(Entries for locating text and elements)
******************************

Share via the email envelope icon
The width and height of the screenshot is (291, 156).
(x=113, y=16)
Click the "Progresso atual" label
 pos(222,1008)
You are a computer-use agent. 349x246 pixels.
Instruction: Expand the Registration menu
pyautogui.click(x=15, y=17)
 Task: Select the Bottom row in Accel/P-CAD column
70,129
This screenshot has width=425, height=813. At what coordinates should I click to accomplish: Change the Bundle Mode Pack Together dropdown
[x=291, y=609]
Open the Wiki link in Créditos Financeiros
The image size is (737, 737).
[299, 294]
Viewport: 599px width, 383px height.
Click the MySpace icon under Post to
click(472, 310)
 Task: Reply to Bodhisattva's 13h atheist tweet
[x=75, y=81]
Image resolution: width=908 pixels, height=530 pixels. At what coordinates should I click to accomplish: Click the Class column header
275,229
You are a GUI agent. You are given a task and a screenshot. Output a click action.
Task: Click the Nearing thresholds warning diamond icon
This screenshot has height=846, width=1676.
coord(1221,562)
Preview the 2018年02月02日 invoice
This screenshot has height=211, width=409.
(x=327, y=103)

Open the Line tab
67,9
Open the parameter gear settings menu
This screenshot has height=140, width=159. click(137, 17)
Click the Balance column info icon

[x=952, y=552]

******************************

▸ Your objective:
Find each line in the records above that contains the word "height", and copy those lines.

▸ Written answer:
The width and height of the screenshot is (291, 156).
This screenshot has width=425, height=813. At what coordinates should I click to accomplish: Change the Bundle Mode Pack Together dropdown
Viewport: 599px width, 383px height.
Image resolution: width=908 pixels, height=530 pixels. At what coordinates should I click to accomplish: Click the Class column header
This screenshot has height=846, width=1676.
This screenshot has height=211, width=409.
This screenshot has height=140, width=159. click(137, 17)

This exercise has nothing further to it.